Description of the task:
Continue the article about the American journalist detained at Yangon airport, picking up after its final sentence and not drawing on the entries.

Text shown:
As a cyclone rolled over the Bay of Bengal on 24 May, American journalist Danny Fenster, 37, contemplated the brooding skies near a terminal window at Yangon international airport.

For a while, the threat of foreigners being seized at the airport by Myanmar’s military was real, but after watching international reporters exit the country safely in April, the Michigan native was more worried about turbulence.

He had arrived in Myanmar two years before, when the country was filled with hope for its fledgling democracy. He was leaving at a time of violence and dread induced by a military coup. But Fenster, who kept a low profile editing stories for Frontier Myanmar, was excited to reach Chicago and surprise his parents, while continuing his role as the managing editor of the celebrated outlet.


Rise of armed civilian groups in Myanmar fuels fears of full-scale civil war



Airport staff handed him Covid-19 protective gear – complete with gown and hairnet – and he messaged his wife, Juliana Silva, 37, at 9.16am, promising to take a silly selfie. Six minutes later came a rushed text: security forces were taking him away.

Dataset:
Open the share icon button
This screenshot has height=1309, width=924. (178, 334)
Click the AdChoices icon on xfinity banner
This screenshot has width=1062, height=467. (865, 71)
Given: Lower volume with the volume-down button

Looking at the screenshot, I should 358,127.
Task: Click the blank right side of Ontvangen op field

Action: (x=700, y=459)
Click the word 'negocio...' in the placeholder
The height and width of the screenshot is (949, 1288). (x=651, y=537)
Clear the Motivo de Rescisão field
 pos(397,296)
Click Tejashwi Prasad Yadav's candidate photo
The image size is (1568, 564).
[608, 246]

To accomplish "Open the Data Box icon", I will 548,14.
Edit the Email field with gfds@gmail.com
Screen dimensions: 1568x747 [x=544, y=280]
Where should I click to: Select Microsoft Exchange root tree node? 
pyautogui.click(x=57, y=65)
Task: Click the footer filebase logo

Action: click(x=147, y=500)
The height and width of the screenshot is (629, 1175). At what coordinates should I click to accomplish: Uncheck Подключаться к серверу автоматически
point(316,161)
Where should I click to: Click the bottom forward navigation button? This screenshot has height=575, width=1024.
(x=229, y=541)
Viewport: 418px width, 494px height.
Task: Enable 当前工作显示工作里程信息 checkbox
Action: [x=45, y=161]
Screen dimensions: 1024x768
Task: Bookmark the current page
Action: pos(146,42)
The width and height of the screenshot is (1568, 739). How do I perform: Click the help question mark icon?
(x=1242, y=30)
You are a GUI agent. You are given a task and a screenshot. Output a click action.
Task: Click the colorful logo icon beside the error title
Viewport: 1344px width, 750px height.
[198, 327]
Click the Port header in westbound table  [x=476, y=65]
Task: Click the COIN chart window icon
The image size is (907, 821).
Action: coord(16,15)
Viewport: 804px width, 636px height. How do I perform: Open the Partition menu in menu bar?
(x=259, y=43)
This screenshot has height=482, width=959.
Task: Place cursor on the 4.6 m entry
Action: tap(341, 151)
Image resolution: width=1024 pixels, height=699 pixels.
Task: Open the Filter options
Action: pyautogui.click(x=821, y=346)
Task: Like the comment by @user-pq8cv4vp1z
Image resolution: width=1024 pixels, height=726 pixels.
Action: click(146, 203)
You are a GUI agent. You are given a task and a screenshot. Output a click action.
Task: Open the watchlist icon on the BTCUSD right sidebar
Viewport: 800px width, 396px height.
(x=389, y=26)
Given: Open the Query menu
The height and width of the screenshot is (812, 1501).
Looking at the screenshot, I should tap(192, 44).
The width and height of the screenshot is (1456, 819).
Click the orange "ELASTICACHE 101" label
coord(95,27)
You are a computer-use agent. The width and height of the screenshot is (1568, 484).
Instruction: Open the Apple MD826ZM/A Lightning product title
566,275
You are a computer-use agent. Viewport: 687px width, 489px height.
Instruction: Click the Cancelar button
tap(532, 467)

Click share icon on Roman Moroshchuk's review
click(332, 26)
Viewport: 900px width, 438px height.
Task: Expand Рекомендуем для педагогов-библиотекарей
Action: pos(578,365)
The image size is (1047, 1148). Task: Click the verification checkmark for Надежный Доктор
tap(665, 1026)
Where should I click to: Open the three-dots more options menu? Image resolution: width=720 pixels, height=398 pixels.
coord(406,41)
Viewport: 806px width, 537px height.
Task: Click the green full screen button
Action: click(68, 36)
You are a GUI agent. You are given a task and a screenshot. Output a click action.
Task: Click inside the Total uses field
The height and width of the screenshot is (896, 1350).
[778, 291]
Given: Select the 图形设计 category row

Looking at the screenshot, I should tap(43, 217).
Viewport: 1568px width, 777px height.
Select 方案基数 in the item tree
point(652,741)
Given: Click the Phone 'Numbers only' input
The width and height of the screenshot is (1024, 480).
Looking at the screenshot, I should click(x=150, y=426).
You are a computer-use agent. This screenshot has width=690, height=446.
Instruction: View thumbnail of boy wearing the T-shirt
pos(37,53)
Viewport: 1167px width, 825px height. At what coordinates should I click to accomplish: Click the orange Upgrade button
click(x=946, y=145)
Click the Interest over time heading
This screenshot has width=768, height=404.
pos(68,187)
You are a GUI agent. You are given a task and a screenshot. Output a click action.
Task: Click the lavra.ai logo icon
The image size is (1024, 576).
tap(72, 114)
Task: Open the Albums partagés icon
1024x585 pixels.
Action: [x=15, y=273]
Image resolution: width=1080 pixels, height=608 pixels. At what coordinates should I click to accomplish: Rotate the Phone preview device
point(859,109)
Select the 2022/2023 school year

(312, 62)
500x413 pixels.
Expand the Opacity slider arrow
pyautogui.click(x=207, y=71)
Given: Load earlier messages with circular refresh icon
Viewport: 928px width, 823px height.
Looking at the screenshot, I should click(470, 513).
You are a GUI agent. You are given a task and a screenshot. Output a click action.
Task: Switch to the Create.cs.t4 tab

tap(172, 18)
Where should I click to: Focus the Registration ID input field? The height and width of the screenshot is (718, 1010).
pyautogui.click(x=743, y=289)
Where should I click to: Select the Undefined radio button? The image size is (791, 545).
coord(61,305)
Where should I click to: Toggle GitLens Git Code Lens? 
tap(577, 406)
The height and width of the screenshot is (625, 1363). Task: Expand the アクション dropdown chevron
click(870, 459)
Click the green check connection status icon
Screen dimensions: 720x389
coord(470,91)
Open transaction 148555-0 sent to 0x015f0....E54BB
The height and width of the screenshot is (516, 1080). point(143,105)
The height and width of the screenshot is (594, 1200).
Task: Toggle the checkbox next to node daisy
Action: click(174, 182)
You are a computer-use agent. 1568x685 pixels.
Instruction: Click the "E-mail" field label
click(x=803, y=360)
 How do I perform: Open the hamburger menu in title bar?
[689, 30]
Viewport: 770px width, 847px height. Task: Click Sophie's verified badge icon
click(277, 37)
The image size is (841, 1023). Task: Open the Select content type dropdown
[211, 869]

Response for this exercise:
“Not joke,” he wrote. “Theyll take fone soon.”

After three more unfinished messages, his side went silent. Silva has not been able to contact him since. “We could never imagine this would happen to him,” Silva says. “These 11 days without any news have been a nightmare.”

Many Myanmar journalists are in hiding or have managed to flee the country although most continue to cover the junta’s crimes, which include the killing of at least 842 civilians, according to activist group the Assistance Association for Political Prisoners. Since Min Aung Hlaing seized power, Reporters Without Borders has recorded the arrest of 86 journalists and, as of 26 May, 49 of them are still detained.

Aung Kyaw of the Democratic Voice of Burma (DVB) and Zaw Zaw, a freelance reporter for Mizzima, were the most recent journalists to be sentenced. A court inside a prison in southern Myanmar jailed them to two years for incitement and spreading false news on Wednesday. Mizzima said Zaw Zaw was one of six of its staff arrested since the coup.

Fenster is being held at Yangon’s Insein prison, a complex infamous for torture that has filled with dissidents since the military seized power from an elected government on 1 February. He has not been allowed to see a lawyer or any visitors, including consular officers.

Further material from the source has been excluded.